Dr Tonks continued: ‘Obviously the vaccines have not been out for a very significant amount of time, so all the information around how to time your dermal filler injections around your vaccine is kind of a little bit guess work.’ 

The Aesthetic Complications Expert World Group (ACE) released guidelines earlier this year about reactions caused by the vaccine in patients with pre-existing filler, saying that while reported cases are low, this issue is ‘a cause of concern to all aesthetic practitioners’. 

The guidelines state:  ‘Delayed Onset Reactions (DORs) can occur weeks, months or even years after receiving a soft tissue filler treatment when the immune system is challenged. 

‘Potential triggers include viral illnesses bacterial infections (most commonly sinus, ear, or dental infections), dental procedures, excessive UV exposure, subsequent minimally invasive aesthetic treatments, and vaccinations.’ 

ACE advises people to avoid having filler procedures within two weeks of your planned vaccination or within three weeks of having received it.     

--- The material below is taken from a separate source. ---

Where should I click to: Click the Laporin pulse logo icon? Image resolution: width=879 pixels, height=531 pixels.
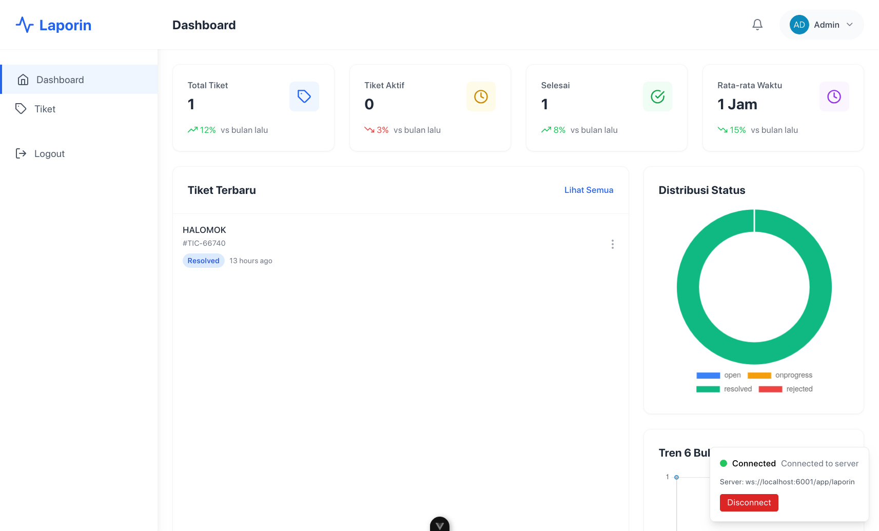pyautogui.click(x=25, y=25)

Dr Tonks says if fillers do react with the vaccine, this reaction occurs most commonly in the lips and around the eye area, and often it is not anything to worry about. 

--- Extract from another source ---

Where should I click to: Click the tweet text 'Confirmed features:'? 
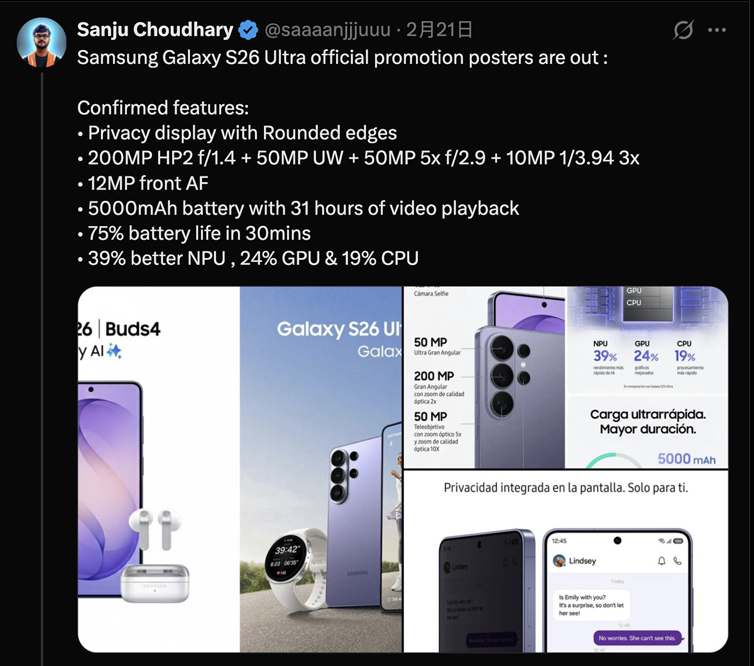163,108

‘It’s typically self-limiting which means that we don’t actually have to do anything about it to treat it, it’s there for a couple of days, and it just goes away on its own.’

If you do require treatment, ACE recommends short courses of steroids.

Dr Tonks said: ‘Because you’d be taking them for less than two weeks they are not going to be sufficiently immunosuppressive to be something to worry about.

‘If you do have a problem like this occur, it is much better to nip it in the bud as soon as possible, because if you leave it, that one filler site that you’re having the problem in can suddenly then become two can become three and so on.

‘It’s not always absolutely necessary to remove the filler, sometimes these issues just settle down after a course of steroids and you can leave the filler there.’

She adds that if the issue escalates, the ACE Group suggests trying particular antibiotics with anti-inflammatory properties.

When it comes to dermal fillers reacting with the Covid vaccine, there is little data available, because these medications have not been in use for very long.

However, ACE’s guidelines (published in March this year) showed no documented cases occurring using the Oxford/AstraZeneca vaccine.

‘[This is because it] is a non-replicating adenovirus vaccination which is different to the Moderna for example,’ says Dr Tonks, adding: ‘The data from the Moderna vaccine trial highlighted two cases of facial swelling and one case of angioedema [a reaction similar to hives] in patients who had previously had soft tissue fillers in these areas.

‘As the study contained 15,184 patients and they were three people to whom this occurred the numbers aren’t exactly that high, but it’s obviously something to be aware of.’